Ao reduzir a Selic, o Copom fez referência ao primeiro trimestre de 2028 com inflação abaixo da meta de 3%. "Tem que explicar se o horizonte será mais longo ou se mencionou especificamente por um período de alta volatilidade, em função do choque do petróleo", detalha a economista.
Segundo ela, é preciso lembrar que, no Brasil, a grande âncora do controle da inflação é a âncora monetária. "Do ponto de vista fiscal, tradicionalmente temos tido governos que são muito expansionistas, então o mercado, os agentes como um todo, colocam toda a responsabilidade do combate à inflação, da manutenção do poder de compra da moeda, no Banco Central."
Sem o parágrafo com a menção ao ano de 2028, o comunicado teria sido de fim de ciclo. O Copom deixou a porta aberta para um novo corte da Selic na próxima reunião, em agosto, com o BC "mais que dependente de dados". "O Banco Central sempre deixa muito claro que não trabalha, por exemplo, com questões que ainda estejam em tramitação no Congresso. Só incorpora quando consolidadas.

DADOS REGISTRADOS ▸
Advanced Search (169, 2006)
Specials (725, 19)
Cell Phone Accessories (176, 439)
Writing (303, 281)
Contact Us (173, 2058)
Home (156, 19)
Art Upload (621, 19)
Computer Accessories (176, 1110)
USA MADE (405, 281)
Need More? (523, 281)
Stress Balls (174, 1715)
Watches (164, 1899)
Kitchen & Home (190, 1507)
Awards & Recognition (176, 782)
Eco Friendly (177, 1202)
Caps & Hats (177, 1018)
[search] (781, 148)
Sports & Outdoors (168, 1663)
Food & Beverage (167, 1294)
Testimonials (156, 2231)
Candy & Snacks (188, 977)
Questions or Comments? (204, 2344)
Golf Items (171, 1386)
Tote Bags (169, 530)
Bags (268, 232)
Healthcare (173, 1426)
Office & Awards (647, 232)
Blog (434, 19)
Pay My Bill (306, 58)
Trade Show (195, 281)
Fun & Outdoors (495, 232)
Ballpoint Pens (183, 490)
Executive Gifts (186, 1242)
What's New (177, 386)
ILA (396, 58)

TAREFA A ▸
Responda com base no texto sobre a Selic:
(i) A que período o Copom fez referência ao reduzir a Selic?
(ii) Segundo a economista, qual é a grande âncora do controle da inflação no Brasil?
(iii) Em que mês será a próxima reunião do Copom?
TAREFA B ▸
Cite do texto sobre a Selic o trecho entre "Segundo ela, é" e "incorpora quando consolidadas.", incluindo essas duas partes.
TAREFA C ▸
Escreva o que vem depois do fim do texto sobre a Selic.

RESPOSTA A ▸
(i) Ao primeiro trimestre de 2028, com inflação abaixo da meta de 3%.
(ii) A âncora monetária.
(iii) Em agosto.

RESPOSTA B ▸
Segundo ela, é preciso lembrar que, no Brasil, a grande âncora do controle da inflação é a âncora monetária. "Do ponto de vista fiscal, tradicionalmente temos tido governos que são muito expansionistas, então o mercado, os agentes como um todo, colocam toda a responsabilidade do combate à inflação, da manutenção do poder de compra da moeda, no Banco Central."
Sem o parágrafo com a menção ao ano de 2028, o comunicado teria sido de fim de ciclo. O Copom deixou a porta aberta para um novo corte da Selic na próxima reunião, em agosto, com o BC "mais que dependente de dados". "O Banco Central sempre deixa muito claro que não trabalha, por exemplo, com questões que ainda estejam em tramitação no Congresso. Só incorpora quando consolidadas.

RESPOSTA C ▸
O fim da escala 6x1 me preocupa muito. É defensável, mas precisa ser endereçada com cuidado porque vai gerar um aumento de custo para alguns setores da economia, e principalmente aqueles setores da economia que impactam diretamente o núcleo de serviços do IPCA", acrescenta. O fim da 6x1, reforça, é um evento fora do ambiente econômico, porque ocorre no ambiente político, mas terá um impacto muito relevante. Também são desafios o El Niño, que se desenha um pouco pior, e o câmbio, que pode se comportar mal nas eleições, além dos juros mais elevados no mundo.
Machado prevê alta das expectativas de inflação na Focus, e não vê motivo para queda dos núcleos de inflação. "Haverá pressão inflacionária por um bom tempo." Ela tem 5,8% de projeção para a inflação e 14,25% para a Selic em 2026.